Focus
Group: Is patience a virtue?
November 2014 (Magazine) | By
Dominic Gane
Over three-quarters of respondents polled for this month’s Focus Group
consider their fund to be a long-term investor.
But
the devil is in the detail. For one UK fund, long-term investing means
“engaging with the companies in which we invest to ensure that they
are taking decisions that protect their long-term earnings potential”.
Many relate their investment horizon to the duration of their
liabilities, which may or may not have a long horizon. One contrasts a
long-term “strategic orientation” with the variety of time horizons
taken across asset classes.
For
three respondents, it depends on what is meant by ‘long term’. “If
long term in your sense means more ‘illiquid’, then we’d disagree,”
said a UK corporate fund. “We prefer liquid investments which generate
income and income growth and liquid markets which offer us the
opportunity to recycle capital by realising intrinsic (fair) values
and reinvesting opportunistically.”
When
asked to pin down their assumptions, a quarter defined long-term
investing in public markets as taking a three to five-year view. A
third saw it as a seven to 10-year view. Only six were prepared to
take a “generational view” of 15 years or more. “A decade is a period
of time we consider as suitable to define long term,” said an Austrian
fund. “On one hand, not many investments have a longer lifetime and,
on the other, it matches with the liabilities based on our business
model.”
Fifteen respondents think the best advantage of long-term investing is
that it makes for a better match between assets and liabilities, while
14 think it is more likely to outperform, net of costs. Three
respondents think it has no advantage.
Ten
respondents said that they face no difficulties investing with a
long-term view. For the rest, regulation is considered the main
difficulty. A UK local government fund was candid: “Our investment
regulations are 20 years out of date. We have been promised a full
re-write for five years-plus, but the Department for Communities and
Local Government (CLG) has just tinkered. Rather than waste time with
consultations on active versus passive, CLG should address this.”
The
willingness of the asset management industry to meet the needs of
long-term investors was also cited as a problem. Sixteen funds have no
problem finding public-market asset managers that are willing and able
to invest for them long-term. A further seven find it more difficult,
with a Swedish fund highlighting that the “incentives of managers are
not always the same as ours”. One UK local authority fund said:
“Active managers seem to think that their title means that they have
to trade.”
Nine
can only find managers for certain classes or strategies. A UK fund
contrasted long-term investments in illiquid private markets with
public markets that are “driven by short-term liquidity and
mark-to-market ideology, which is anathema to long-term investing,
which is about long-term sustainable cash flows”.

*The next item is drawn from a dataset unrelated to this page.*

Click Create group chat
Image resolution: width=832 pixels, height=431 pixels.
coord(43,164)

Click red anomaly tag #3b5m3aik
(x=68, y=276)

Three-quarters of those polled feel their fund has genuine
transparency into all the fees, charges and expenses it incurs through
active portfolio management. Eight funds feel the opposite; a UK fund
said “fund of funds arrangements are particularly opaque”. A Danish
fund added: “We have spent a lot of time getting insight, and have to
a large degree. However, some costs are not very transparent – like
indirect transaction cost.”
Over
half of respondents see value in having a variety of investment
strategies with different time horizons in their fund’s portfolio.
“Multiple strategies – alpha and beta, internal/external, short
term/longer term – should give better results,” said a Danish fund. A
UK fund added: “If you are pursuing unconstrained equity risk-seeking
alpha from manager skill, then you need to have a range of styles or
investment strategies which would include highly concentrated low
turnover portfolios and larger momentum-driven high turnover managers.